Is this sentence structurally different from "I am eating my bread" ?


https://www.duolingo.com/profile/TehVanarch

Nope. It can be viewed as such but if you want to be more specific you can just chuck in "đang" before the verb. "Tôi đang ăn bánh mì của mình". Another thing to note is that mình can often mean your own, not necessarily another person's own. So in colloquial speech especially in South Vietnam: "bạn ăn bánh mì của mình" can be interpreted as meaning "you eat/are eating my bread".


https://www.duolingo.com/profile/saturnwings

As a Southerner, I should probably tell you that the word "mình" would rarely be used as often as Duolingo uses it. For example, if I were saying this sentence, I would say "tôi ăn bánh mì của tôi." There's no clear line, but most I know would classify "mình" as more Northern.


https://www.duolingo.com/profile/DrJWilson

I always understood mình to be plural, as in "our", is this not correct?


https://www.duolingo.com/profile/saturnwings

It could be plural in the same sense that "you" could be plural, so you could say it to mean "our," but Vietnamese doesn't really have plural words in the same sense as English. For instance, a woman might call out "mình ơi" and would be understood that she's probably calling for her husband - definitely not a plural use in that case. But you could use it in the sense of "của mình" where it simply means belonging to me/you/us depending on context.

"Mình" literally means body, but I've also never heard it used in that way, either. Of course, thanks to Duolingo, I've also used the word "mình" more in the past few weeks than since I've started speaking, so there's also that.


https://www.duolingo.com/profile/dd721411

I'm a Southerner. I live in Đồng Nai. I use "mình" and "tôi" almost equally. Most of my friends who use pure Southern dialect would use only "mình" when talking to me. "Tôi" sounds a bit formal and not very friendly among us.

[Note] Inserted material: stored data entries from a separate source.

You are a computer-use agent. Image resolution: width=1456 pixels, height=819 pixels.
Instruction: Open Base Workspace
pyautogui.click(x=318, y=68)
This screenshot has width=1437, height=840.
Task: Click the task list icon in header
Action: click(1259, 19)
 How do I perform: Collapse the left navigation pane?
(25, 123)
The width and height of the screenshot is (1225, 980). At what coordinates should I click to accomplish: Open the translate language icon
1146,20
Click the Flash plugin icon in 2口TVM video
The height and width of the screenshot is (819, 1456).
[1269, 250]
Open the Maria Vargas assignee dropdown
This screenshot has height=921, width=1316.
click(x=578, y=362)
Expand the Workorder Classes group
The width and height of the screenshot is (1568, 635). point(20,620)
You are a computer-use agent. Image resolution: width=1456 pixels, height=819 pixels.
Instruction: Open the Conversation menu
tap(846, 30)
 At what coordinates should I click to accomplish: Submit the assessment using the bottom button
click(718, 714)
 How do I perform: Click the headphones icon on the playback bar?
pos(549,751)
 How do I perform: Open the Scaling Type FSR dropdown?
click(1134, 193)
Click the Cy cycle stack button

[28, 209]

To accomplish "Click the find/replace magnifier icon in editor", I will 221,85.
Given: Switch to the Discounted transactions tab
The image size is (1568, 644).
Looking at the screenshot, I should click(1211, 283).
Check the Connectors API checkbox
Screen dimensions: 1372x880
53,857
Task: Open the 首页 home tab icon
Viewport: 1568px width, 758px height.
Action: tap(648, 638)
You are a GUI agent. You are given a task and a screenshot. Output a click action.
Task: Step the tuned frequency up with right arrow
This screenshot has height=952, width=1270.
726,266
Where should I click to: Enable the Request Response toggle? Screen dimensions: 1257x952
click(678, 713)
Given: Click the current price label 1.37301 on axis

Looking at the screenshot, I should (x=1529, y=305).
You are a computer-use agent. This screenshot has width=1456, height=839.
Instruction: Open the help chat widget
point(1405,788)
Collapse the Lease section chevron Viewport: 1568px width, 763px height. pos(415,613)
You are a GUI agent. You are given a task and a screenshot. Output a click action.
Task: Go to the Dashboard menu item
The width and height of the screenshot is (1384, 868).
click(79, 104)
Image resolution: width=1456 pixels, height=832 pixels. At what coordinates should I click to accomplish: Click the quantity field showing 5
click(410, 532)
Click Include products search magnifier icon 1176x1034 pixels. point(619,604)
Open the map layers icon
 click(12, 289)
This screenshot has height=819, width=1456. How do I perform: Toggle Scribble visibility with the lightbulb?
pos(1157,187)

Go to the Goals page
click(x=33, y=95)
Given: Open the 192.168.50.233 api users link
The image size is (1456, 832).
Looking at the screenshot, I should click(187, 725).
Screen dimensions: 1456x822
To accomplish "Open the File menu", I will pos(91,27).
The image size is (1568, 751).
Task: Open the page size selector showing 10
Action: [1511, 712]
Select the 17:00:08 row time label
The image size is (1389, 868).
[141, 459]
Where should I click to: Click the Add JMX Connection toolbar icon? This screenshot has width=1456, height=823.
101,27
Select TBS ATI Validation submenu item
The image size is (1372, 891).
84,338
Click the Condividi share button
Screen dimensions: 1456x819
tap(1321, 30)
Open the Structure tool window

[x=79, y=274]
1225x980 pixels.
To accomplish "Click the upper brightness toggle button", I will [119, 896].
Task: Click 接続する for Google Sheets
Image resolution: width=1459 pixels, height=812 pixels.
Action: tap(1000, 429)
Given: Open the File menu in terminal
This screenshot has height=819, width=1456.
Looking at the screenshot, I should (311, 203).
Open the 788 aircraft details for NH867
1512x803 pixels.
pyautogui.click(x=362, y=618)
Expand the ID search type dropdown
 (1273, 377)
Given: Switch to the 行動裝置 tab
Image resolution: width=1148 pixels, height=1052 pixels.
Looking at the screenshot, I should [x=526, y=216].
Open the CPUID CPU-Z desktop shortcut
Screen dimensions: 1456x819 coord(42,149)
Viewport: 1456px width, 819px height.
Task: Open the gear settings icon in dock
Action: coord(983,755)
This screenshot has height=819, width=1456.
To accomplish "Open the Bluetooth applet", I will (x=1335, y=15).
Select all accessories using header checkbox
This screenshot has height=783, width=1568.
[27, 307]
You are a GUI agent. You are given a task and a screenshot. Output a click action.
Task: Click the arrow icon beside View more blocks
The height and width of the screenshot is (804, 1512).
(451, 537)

https://www.duolingo.com/profile/saturnwings

I don't live in Vietnam anymore, so my usage is definitely varies quite a bit from what's used in-country. That said, I go months without hearing "mình" uses, no matter what regional dialect I'm hearing. In my experience, "mình" is too personal and "tôi" sounds a little too crude, barely a few steps above "tao." In daily usage, I'd say names, honorifics (bà, cậu, etc), and diminutive titles (bé, nhỏ, em, etc) are used most often.